Even as Central Maine Power has installed more than 600,000 smart meters in Maine, some critics are still raising safety concerns about the wireless power readers.

To buttress their case, they point to a national physicians group that recently came out publicly against smart meters. The American Academy of Environmental Medicine sent a letter Jan. 19 to the California Public Utilities Commission, opposing the installation of wireless smart meters in homes and schools.

Ed Friedman of Bowdoinham, the lead plaintiff in a Maine Public Utilities Commission appeal to the Maine Supreme Judicial Court, said he was thrilled by the group’s position. The academy, in raising concerns about smart meters, said that “chronic exposure to wireless radio frequency radiation is a preventable environmental hazard that is sufficiently well-documented to warrant immediate preventative public health action.”

But the academy’s position isn’t expected to have much of an impact in Maine. The Maine Public Utilities Commission in August dismissed the complaint that Friedman had filed raising health concerns about the meters.

Friedman’s group has until Tuesday to submit its response to the PUC’s reply brief on the appeal to the state supreme court.

CMP spokesman John Carroll said all Maine schools have wireless technology, yet the American Academy of Environmental Medicine chose to focus on smart meters.

“If the concern really is with wireless technology, then smart meters may be the least concern for anyone,” Carroll said. “Why wouldn’t they focus on getting wireless out of schools or create wireless-free workplaces and hospitals, for instance?
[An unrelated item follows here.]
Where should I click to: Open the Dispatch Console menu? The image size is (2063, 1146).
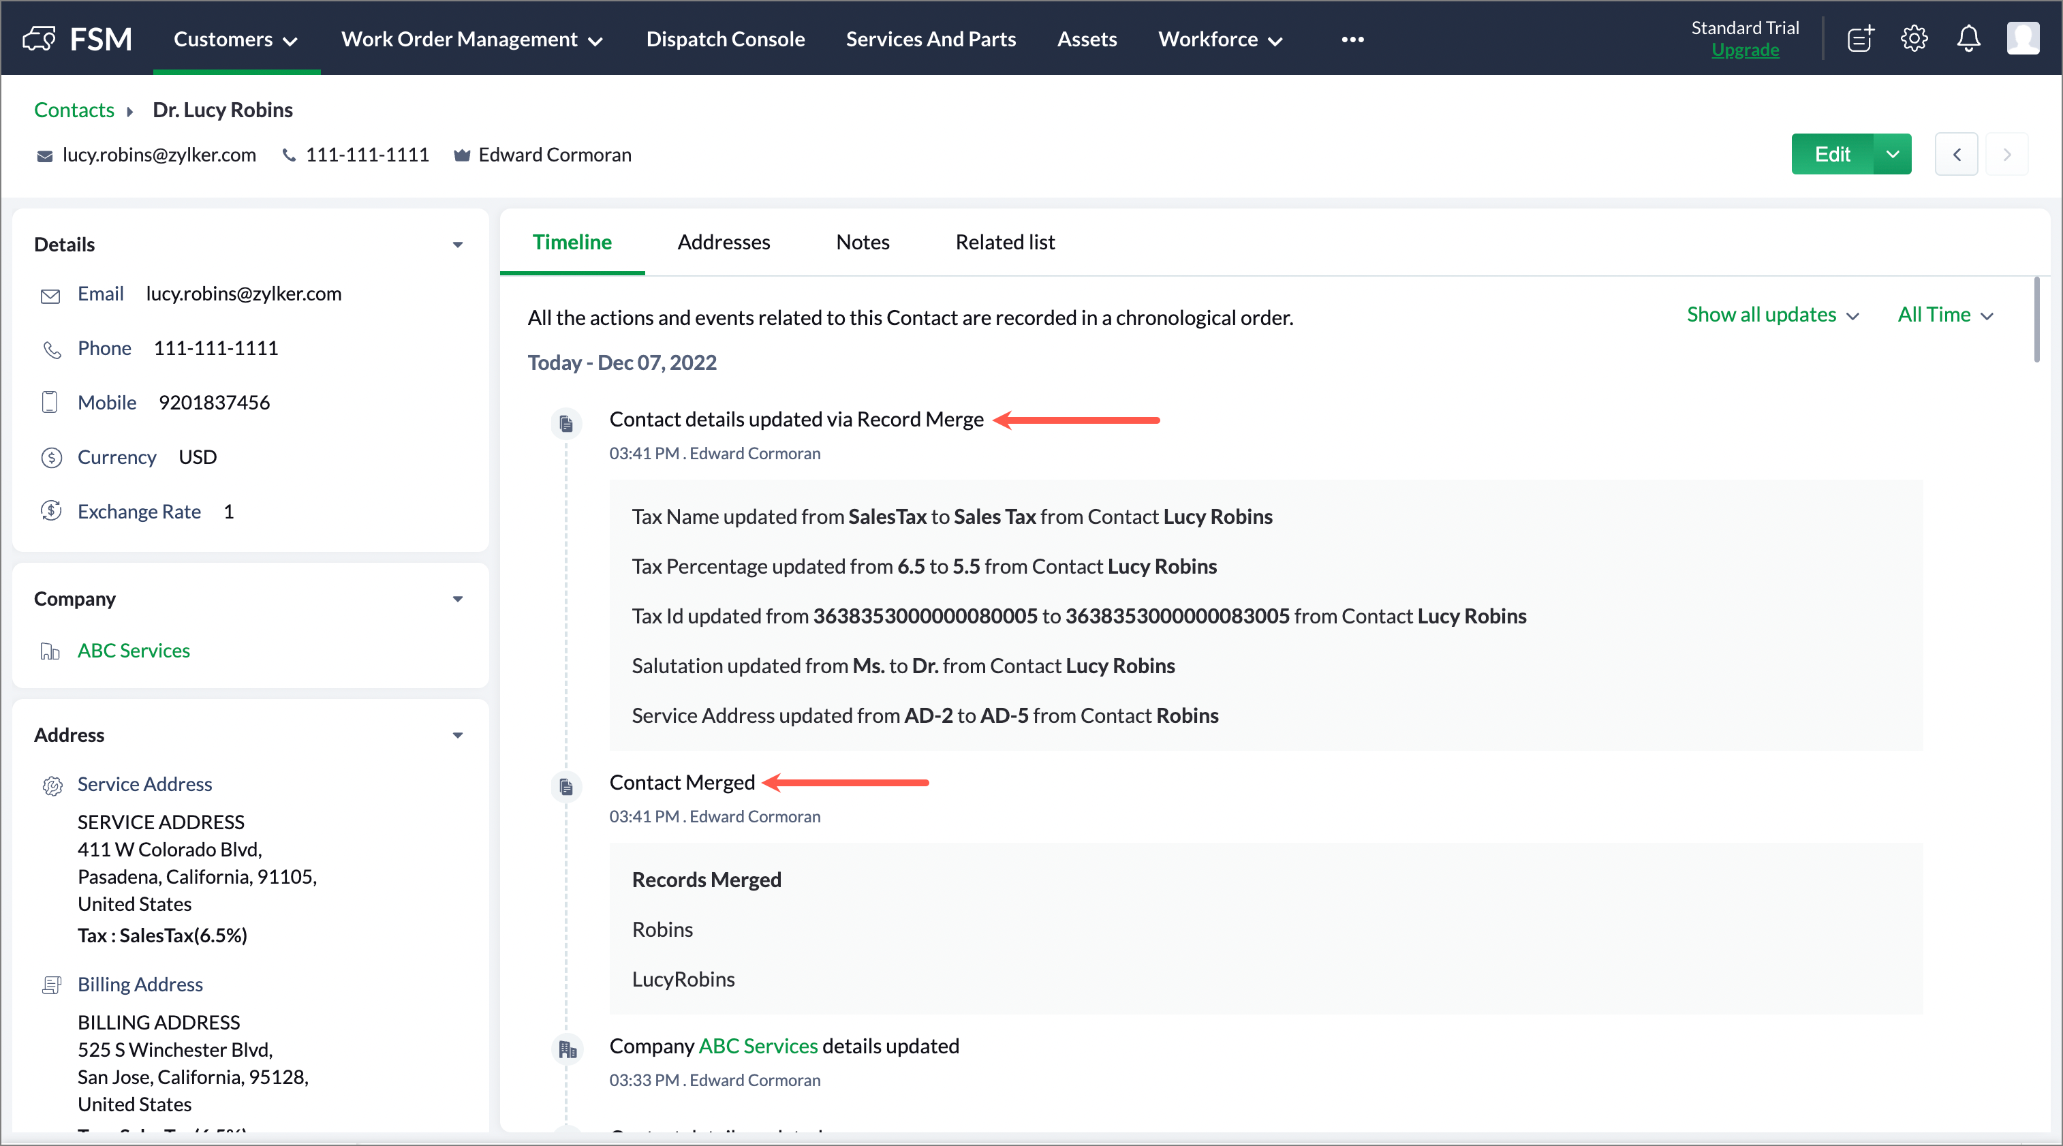click(x=725, y=39)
I just wonder how thorough they are in their thinking.”

In dismissing the complaint, the Maine PUC said all of the issues had been adequately investigated and resolved in its previous proceedings. Last May, the commission required CMP to allow its customers to opt out of the smart meters program by paying a monthly fee, but it wasn’t based on health or safety concerns.

According to CMP’s website, choosing a digital smart meter with the wireless transmitter turned off will carry an initial charge of $20, plus a monthly charge of $10.50. Keeping an existing mechanical meter will cost $40 up front, plus $12 a month.

According to Maine PUC Commissioner Vendean Vafiades, the opt-out program ordered last May was a matter of “sound public policy.” In order for the program to succeed, she said, the PUC needed to allow “the small minority to opt out.”

PUC Chairman Thomas Welch said the additional fee to opt out covers a portion of expenses incurred by CMP to read meters “the old-fashioned way.”

Friedman contends the PUC’s mandated installation of smart meters across Maine is “one great big uncontrolled experiment brought to us by an agency working hand-in-glove with the utility industry.”